__Consigne 1__:
Relevez toutes les personnes désignées par leur prénom ou leur nom dans le texte sur Marc Lièvremont.
__Consigne 2__:
Répondez aux questions suivantes d'après le texte sur Marc Lièvremont.
(a) En quelle année Marc sait-il qu'il va signer son dernier contrat ?
(b) Depuis combien d'années Marc Lièvremont vit-il au Pays Basque ?
(c) Quelle édition du tournoi des 6 stations l'équipe des Ménuires a-t-elle remportée en février dernier ?
__Consigne 3__:
Dans le texte sur Marc Lièvremont, recopiez le passage compris entre « Marc Lièvremont se » et « deux précédentes ! », inclus, en remplaçant « février » par « mars ».

Ils s'étaient promis de finir ensemble comme joueurs. En 2000, Marc sait qu'il va signer son dernier contrat. Avec Thomas, il se rend à Londres pour rencontrer Zizan Brooke, emblématique numéro 8 des All Black que les deux hommes respectent. Ils ont un contact avec les Harlequins où évolue le Néo-Zélandais. Par le truchement de Patrice Lagisquet, ils ont aussi une ouverture du côté de Biarritz. « Socialement, explique Marc, je trouvais hasardeux l'Angleterre. Nous avons choisi le Pays Basque. Le cadre de vie a compté ».


« Méditerranéen » au Pays Basque


Marc Lièvremont se présente toujours comme un « Méditerranéen ». Il vit depuis 15 ans au Pays Basque. Son troisième enfant est né là. Celui d'avant était Parisien. Le premier était Catalan. Un gosse par club. Comme si, inconsciemment, il y avait à chaque fois un besoin viscéral de s'enraciner. Thomas est installé, lui aussi, à Biarritz et Matthieu n'habite pas loin. La tribu se reconstitue souvent, y compris l'hiver. En février dernier, l'équipe des Ménuires de Marc, ses frères et ses fils a remporté la troisième édition du tournoi des 6 stations. Elle avait gagné les deux précédentes !

__Enregistrements extraits__:
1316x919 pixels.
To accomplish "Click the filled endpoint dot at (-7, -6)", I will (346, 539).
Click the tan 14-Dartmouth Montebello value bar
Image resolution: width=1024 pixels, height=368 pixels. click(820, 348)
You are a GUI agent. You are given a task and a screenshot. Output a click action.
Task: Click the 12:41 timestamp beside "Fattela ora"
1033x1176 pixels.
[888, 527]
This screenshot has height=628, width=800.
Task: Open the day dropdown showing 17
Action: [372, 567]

__Corrigé 1__:
- Marc Lièvremont
- Thomas
- Zizan Brooke
- Patrice Lagisquet
- Matthieu

__Corrigé 2__:
(a) En 2000.
(b) Depuis 15 ans.
(c) La troisième édition.

__Corrigé 3__:
Marc Lièvremont se présente toujours comme un « Méditerranéen ». Il vit depuis 15 ans au Pays Basque. Son troisième enfant est né là. Celui d'avant était Parisien. Le premier était Catalan. Un gosse par club. Comme si, inconsciemment, il y avait à chaque fois un besoin viscéral de s'enraciner. Thomas est installé, lui aussi, à Biarritz et Matthieu n'habite pas loin. La tribu se reconstitue souvent, y compris l'hiver. En mars dernier, l'équipe des Ménuires de Marc, ses frères et ses fils a remporté la troisième édition du tournoi des 6 stations. Elle avait gagné les deux précédentes !